■ **Task objective**
Below is a listing to transcribe in full and exactly; keep the pictures out.

[Start of Attachment]

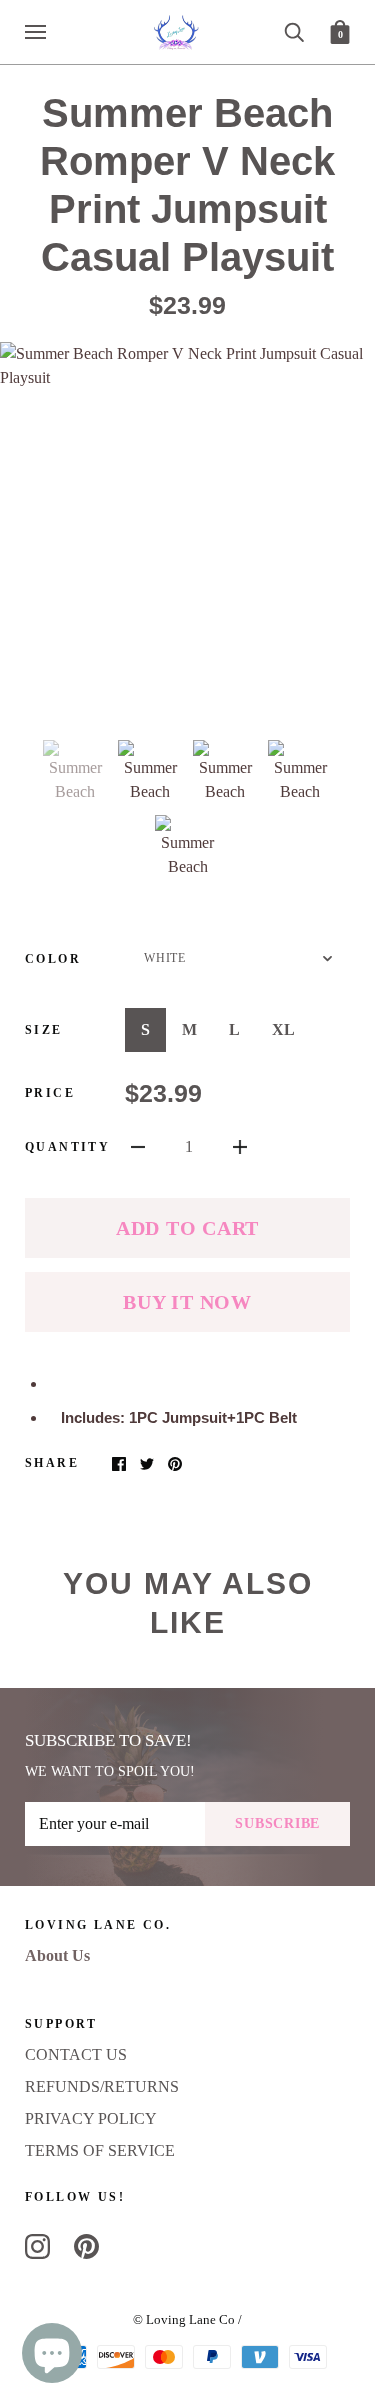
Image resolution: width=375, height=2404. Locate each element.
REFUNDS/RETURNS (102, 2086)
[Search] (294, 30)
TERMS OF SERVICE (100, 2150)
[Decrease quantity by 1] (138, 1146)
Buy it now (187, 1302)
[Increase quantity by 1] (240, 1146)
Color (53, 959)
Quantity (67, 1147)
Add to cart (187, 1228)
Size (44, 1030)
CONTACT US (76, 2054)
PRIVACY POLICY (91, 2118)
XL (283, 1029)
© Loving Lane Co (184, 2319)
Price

[End of Attachment]

■ **Task answer**
Image resolution: width=375, height=2404. Locate each element.
REFUNDS/RETURNS (102, 2086)
[Search] (294, 30)
TERMS OF SERVICE (100, 2150)
[Decrease quantity by 1] (138, 1146)
Buy it now (187, 1302)
[Increase quantity by 1] (240, 1146)
Color (53, 959)
Quantity (67, 1147)
Add to cart (187, 1228)
Size (44, 1030)
CONTACT US (76, 2054)
PRIVACY POLICY (91, 2118)
XL (283, 1029)
© Loving Lane Co (184, 2319)
Price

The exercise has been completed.